- Mozambique details the plan to secure the 1.15GW of hydropower it sells to South Africa from its Cahora Bassa plant for its use.
- The 2.1GW plant sends electricity along 1,400km of transmission lines to Eskom, which then sells power to Mozal.
Mozambique plans to end hydropower supply to Eskom. This is raising risks for South Africa’s economy and threatening the viability of Africa’s second-biggest aluminium smelter. In the country’s yet-to-be-published energy transition strategy, Mozambique details the plan to secure the 1.15GW of power it sells to South Africa from its Cahora Bassa plant for its use. The government said in the strategy document that the main short-term hydro priority is the repatriation of electricity from Hidroeléctrica de Cahora Bassa, which is currently exported to South Africa, when the contract ends on December 31, 2030.

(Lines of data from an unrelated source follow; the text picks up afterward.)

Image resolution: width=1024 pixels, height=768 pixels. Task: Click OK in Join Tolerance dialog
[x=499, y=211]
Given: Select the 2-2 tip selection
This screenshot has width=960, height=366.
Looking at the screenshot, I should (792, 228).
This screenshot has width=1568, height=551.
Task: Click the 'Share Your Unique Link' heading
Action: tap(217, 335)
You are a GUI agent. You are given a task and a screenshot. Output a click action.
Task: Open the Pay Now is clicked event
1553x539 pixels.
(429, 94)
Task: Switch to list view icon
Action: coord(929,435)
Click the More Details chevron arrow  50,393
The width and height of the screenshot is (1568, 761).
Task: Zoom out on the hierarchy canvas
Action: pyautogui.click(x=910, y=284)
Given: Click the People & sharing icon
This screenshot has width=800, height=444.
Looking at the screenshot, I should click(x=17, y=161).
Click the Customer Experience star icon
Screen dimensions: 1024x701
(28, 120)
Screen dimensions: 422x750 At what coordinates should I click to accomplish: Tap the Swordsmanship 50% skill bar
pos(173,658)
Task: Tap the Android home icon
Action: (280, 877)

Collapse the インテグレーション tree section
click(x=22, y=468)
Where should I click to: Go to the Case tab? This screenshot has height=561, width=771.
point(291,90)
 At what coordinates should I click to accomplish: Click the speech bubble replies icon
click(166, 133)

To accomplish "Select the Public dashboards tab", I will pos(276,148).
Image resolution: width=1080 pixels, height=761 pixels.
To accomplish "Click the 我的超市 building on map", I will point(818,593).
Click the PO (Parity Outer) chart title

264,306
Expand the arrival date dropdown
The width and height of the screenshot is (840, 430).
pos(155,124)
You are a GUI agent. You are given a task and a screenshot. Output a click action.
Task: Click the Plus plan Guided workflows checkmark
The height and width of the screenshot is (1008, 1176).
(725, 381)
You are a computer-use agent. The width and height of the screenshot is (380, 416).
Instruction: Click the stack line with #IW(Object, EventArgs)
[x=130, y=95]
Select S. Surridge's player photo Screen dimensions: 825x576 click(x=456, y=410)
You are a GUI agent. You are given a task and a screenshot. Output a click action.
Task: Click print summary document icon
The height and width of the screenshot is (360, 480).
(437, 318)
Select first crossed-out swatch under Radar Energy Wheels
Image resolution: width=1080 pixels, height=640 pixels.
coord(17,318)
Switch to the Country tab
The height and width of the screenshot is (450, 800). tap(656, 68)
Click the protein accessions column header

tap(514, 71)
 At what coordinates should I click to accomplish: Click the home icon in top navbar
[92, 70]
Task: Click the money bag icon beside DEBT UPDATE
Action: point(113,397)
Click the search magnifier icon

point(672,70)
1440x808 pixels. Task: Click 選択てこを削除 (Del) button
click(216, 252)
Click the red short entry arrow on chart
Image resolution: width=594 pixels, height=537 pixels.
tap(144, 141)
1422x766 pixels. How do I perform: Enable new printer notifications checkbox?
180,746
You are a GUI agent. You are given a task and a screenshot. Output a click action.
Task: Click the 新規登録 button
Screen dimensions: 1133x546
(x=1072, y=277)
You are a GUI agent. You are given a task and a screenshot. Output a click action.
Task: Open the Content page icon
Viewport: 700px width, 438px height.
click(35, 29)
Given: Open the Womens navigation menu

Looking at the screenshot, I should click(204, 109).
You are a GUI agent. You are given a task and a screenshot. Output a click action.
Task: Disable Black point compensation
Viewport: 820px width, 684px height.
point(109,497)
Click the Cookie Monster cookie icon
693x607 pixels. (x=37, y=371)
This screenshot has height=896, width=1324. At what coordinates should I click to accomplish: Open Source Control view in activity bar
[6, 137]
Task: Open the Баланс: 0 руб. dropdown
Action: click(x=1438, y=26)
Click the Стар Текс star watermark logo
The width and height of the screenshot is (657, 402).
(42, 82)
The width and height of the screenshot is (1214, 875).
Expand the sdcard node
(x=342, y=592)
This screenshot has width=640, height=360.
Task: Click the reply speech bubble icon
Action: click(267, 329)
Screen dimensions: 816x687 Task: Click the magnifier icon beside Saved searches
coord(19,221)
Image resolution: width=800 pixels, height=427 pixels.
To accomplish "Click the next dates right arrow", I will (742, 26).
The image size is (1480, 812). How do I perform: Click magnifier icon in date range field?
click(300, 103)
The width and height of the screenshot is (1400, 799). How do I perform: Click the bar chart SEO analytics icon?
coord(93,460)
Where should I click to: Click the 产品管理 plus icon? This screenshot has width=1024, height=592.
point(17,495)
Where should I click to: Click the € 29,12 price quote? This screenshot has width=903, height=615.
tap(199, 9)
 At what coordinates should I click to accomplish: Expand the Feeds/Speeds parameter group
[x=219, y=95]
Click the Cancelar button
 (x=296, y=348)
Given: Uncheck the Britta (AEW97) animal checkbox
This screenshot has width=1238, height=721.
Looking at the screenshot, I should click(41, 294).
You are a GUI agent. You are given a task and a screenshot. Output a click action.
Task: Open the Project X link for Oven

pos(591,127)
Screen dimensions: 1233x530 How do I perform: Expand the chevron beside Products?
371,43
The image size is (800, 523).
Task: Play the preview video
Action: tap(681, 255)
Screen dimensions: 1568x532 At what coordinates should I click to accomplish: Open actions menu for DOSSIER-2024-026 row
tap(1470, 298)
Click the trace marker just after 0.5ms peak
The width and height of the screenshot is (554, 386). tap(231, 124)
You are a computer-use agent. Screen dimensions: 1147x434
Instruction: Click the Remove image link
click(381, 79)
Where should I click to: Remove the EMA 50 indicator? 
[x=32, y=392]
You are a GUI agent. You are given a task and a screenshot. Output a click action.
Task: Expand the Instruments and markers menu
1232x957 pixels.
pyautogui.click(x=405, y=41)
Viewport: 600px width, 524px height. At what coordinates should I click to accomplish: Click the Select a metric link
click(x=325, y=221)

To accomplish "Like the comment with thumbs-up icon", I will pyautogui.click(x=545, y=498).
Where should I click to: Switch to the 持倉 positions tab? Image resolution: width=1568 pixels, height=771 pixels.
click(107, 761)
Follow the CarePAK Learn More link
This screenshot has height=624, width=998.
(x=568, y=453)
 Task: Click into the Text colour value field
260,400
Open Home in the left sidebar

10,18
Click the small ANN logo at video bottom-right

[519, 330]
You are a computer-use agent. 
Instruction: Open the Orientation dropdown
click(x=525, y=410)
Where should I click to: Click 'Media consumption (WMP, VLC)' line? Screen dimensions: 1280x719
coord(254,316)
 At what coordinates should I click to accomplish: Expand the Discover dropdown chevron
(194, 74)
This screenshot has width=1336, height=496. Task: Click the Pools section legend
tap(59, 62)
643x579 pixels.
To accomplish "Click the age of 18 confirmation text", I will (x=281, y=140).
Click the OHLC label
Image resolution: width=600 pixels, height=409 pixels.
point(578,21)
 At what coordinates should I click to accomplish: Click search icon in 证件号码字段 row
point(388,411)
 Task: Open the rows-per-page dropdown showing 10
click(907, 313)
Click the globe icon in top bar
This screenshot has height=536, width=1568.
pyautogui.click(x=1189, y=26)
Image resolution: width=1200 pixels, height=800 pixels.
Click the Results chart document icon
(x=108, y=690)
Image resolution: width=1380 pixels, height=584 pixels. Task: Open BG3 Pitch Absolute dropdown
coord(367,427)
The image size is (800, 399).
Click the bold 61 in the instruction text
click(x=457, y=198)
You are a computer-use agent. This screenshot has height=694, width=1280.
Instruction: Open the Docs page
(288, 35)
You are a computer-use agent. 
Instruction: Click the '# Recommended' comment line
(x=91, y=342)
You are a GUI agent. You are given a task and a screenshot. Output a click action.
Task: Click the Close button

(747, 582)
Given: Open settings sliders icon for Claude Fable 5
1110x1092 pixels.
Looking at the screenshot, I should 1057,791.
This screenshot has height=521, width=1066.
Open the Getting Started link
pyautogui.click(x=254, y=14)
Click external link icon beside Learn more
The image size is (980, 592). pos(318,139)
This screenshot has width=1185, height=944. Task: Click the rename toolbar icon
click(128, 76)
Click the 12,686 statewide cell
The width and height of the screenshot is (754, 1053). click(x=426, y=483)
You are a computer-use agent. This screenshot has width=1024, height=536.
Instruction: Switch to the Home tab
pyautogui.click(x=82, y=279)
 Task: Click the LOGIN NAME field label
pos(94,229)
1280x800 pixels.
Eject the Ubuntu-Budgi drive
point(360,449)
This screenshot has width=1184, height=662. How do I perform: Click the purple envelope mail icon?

The decision creates a problem for South Africa, battling power cuts that are holding back economic growth, and South32, which operates the Mozal aluminium smelter near Mozambique’s capital, Maputo, but uses electricity bought from Eskom. South32 needs about 900MW of electricity for Mozal’s output of aluminium, which the company markets as having been made with clean energy.
Mozal produced 345,000 tons last year but cannot get a direct power supply from Cahora Bassa because Mozambique’s grid is not linked nationally. Instead, the 2.1GW plant, Africa’s third biggest for hydropower, sends electricity along 1,400km of transmission lines to Eskom in South Africa, which then sells power to Mozal. The sales arrangement has been in place since 1979 when the last of the turbines was completed.